Records to process:
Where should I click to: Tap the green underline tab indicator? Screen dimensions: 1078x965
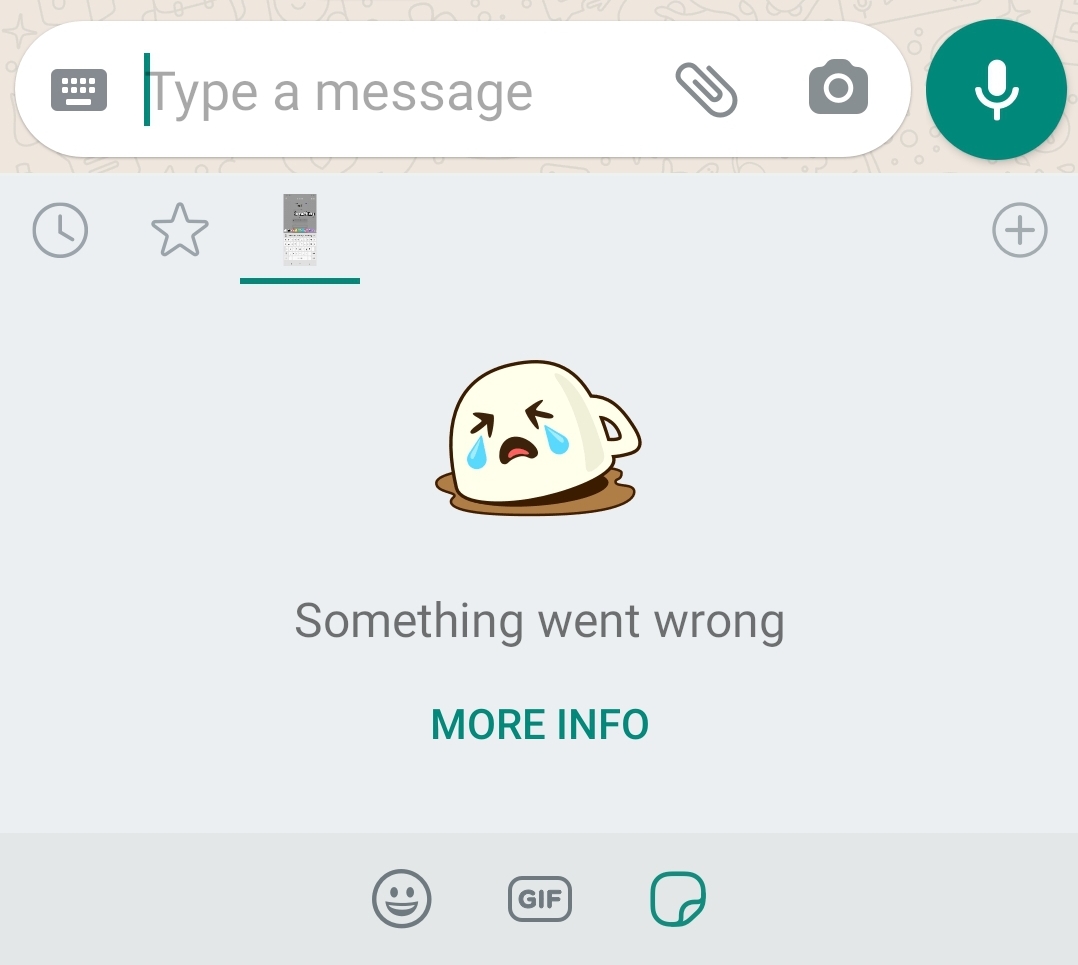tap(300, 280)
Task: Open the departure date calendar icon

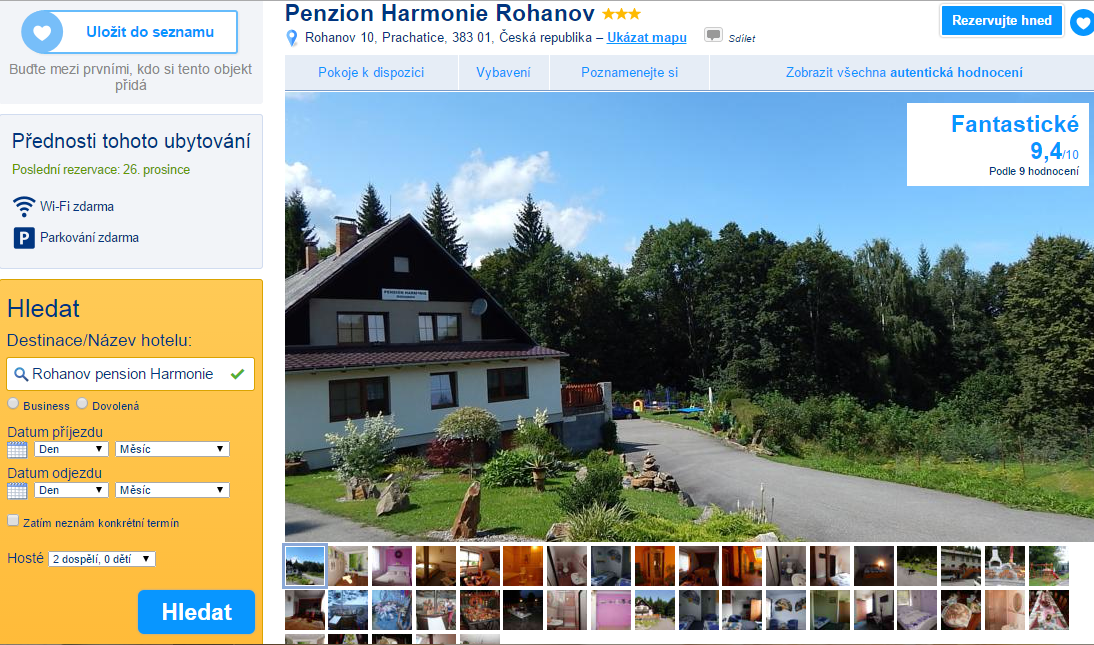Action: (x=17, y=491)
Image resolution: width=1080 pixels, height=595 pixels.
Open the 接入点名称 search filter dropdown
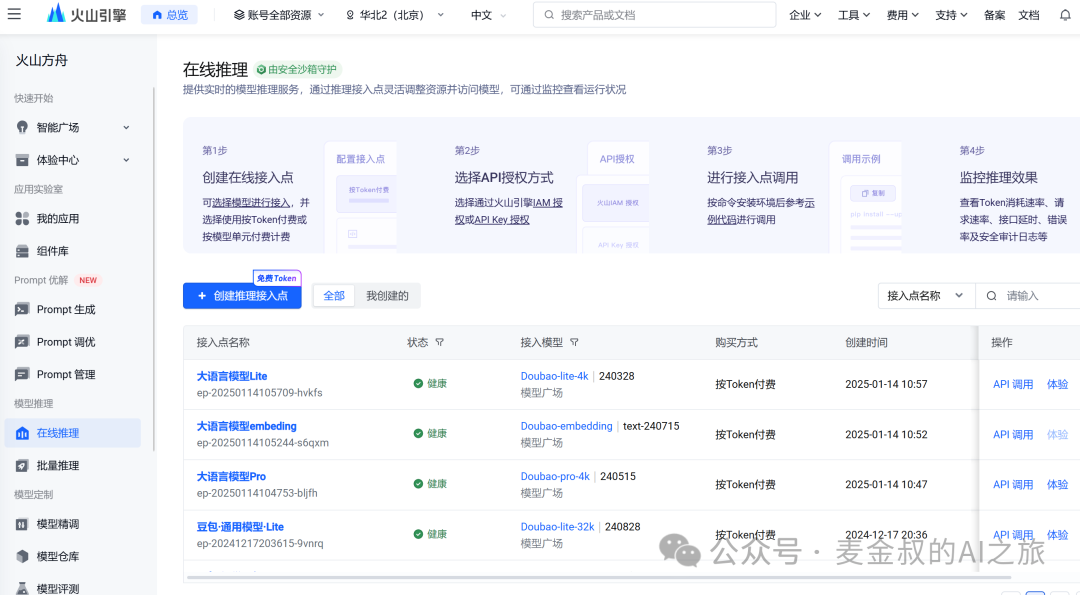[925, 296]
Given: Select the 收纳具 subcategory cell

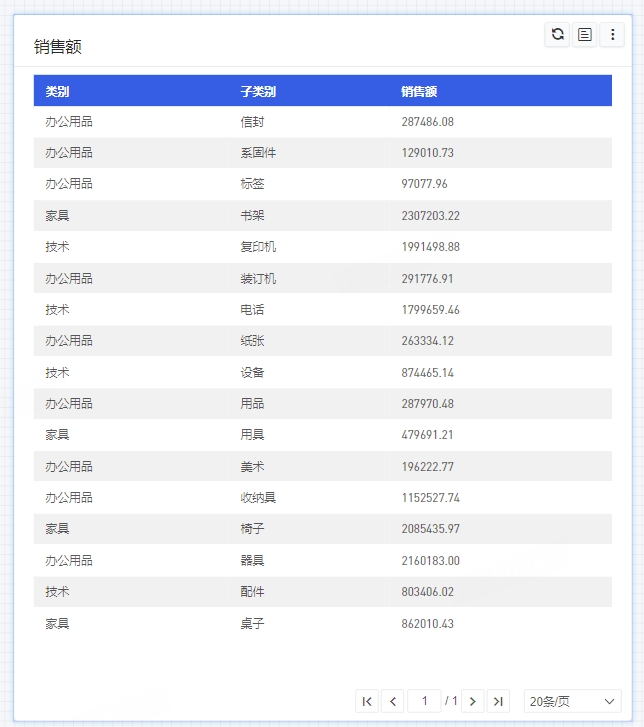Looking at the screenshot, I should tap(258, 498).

Directions for this task:
Only the lines from the one holding "Task: Open the departure date calendar icon" to the last line of the entries above should be printed, exactly as they appear and with no pictures.

Answer space:
Task: Open the departure date calendar icon

Action: (x=17, y=491)
Image resolution: width=1080 pixels, height=595 pixels.
Open the 接入点名称 search filter dropdown
[925, 296]
Given: Select the 收纳具 subcategory cell

Looking at the screenshot, I should tap(258, 498).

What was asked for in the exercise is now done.